Cry me a river.

Lost in a mass of parked cars behind metal fencing on one side of the London Road is what survives of another Bath architect’s dream to create an exclusive Georgian square next to the River Avon.

The central frontage at Grosvenor Place.
The central frontage at Grosvenor Place.

Grosvenor Place was built by John Eveleigh as the northern range of an enclosed space he was aiming to put around the newly opened Vauxhall Gardens next to the river. Although little remains of the gardens, their advertised features included an aviary, temple, labyrinth, swings, a grotto and saloon with organ.

David Gadd, writing in Georgian Summer: The Rise and Development of Bath,  says it was the only scheme during that Georgian building boom devised to integrate the Avon into the city, but collapsed through lack of money.

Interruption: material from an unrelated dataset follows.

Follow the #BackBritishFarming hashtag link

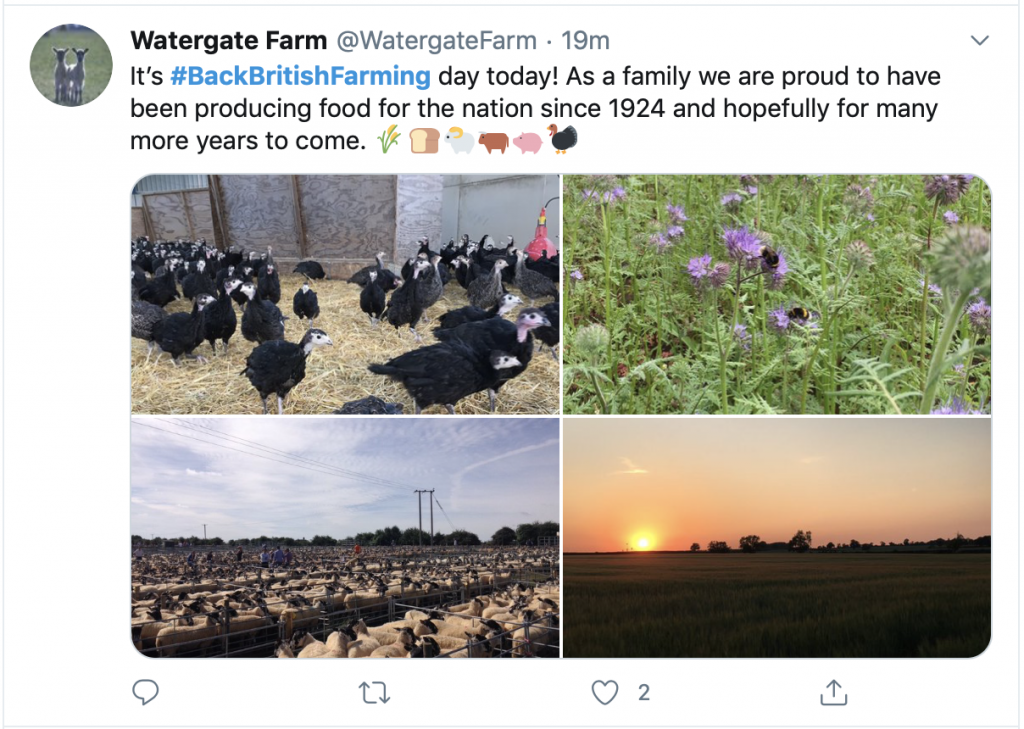coord(301,76)
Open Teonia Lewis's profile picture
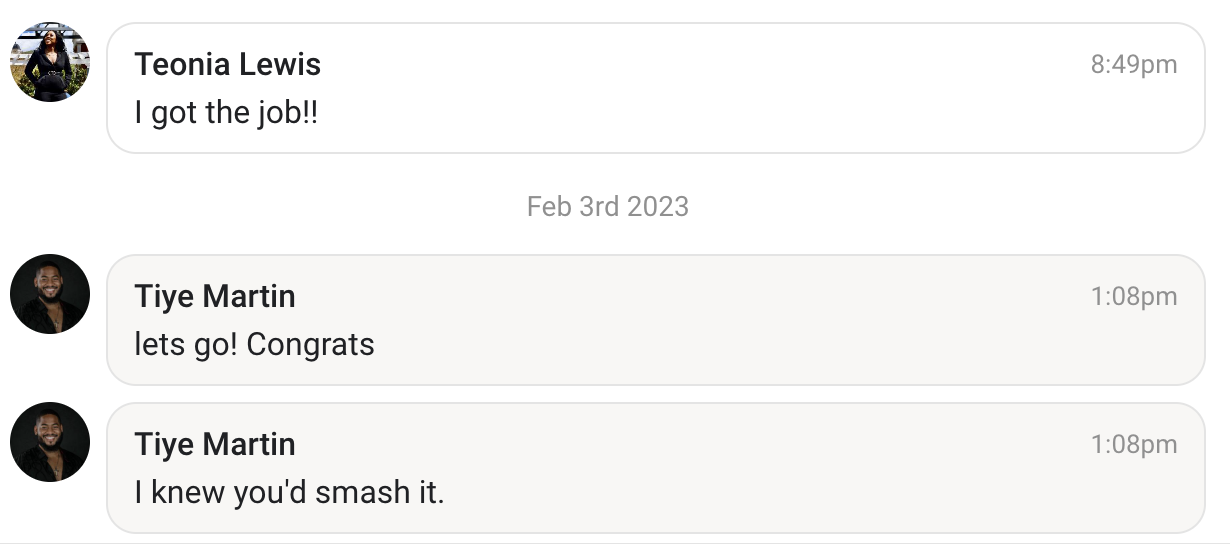 point(50,62)
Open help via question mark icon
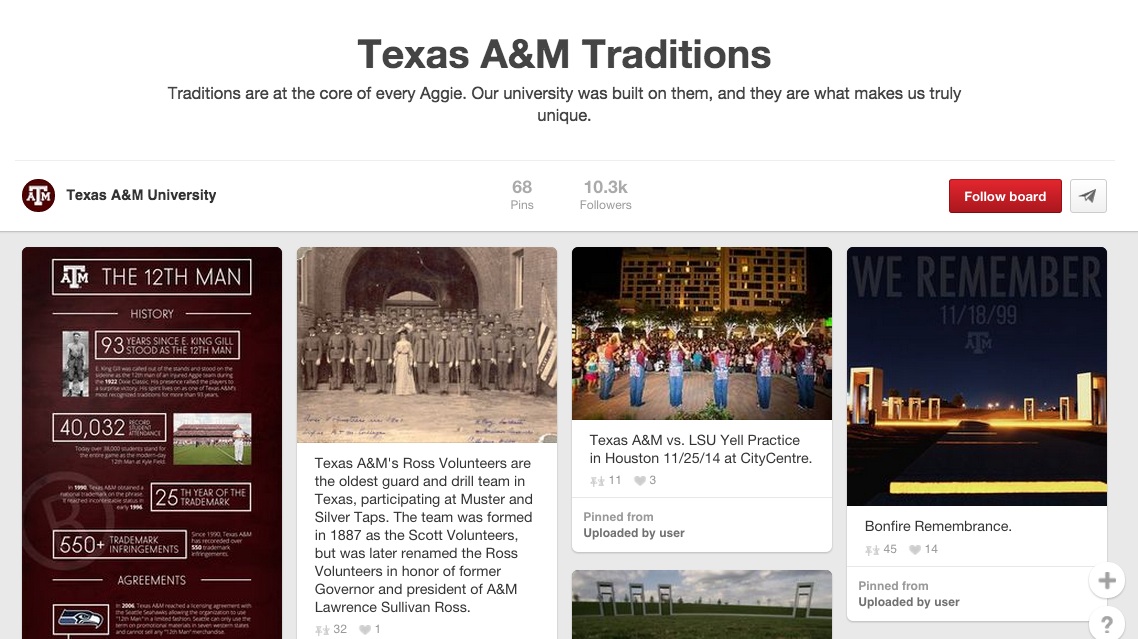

Writing in 1971 he said, ‘No one since Eveleigh‘s day has used the river as a feature in the architectural planning of the city, and thus one of its main natural  beauties has been almost entirely neglected. It is hard to think of any other city with architectural pretensions where the existence of a river has not been seized up on and made a central feature’.

A closer view!
A closer view!

In the centre of the one range of houses that survives is the building that was to have been an hotel – although never completed as such. A giant Ionic order stands on a rusticated base and in the centre was the entrance through to the riverside pleasure gardens. The decoration of the facade remains unfinished to this day.

It’s good to know, with the creation of a River Regeneration Trust, that there are now people prepared to pick up the torch from Eveleigh and try and bring the Avon back into our city’s life by exploring its potential properly.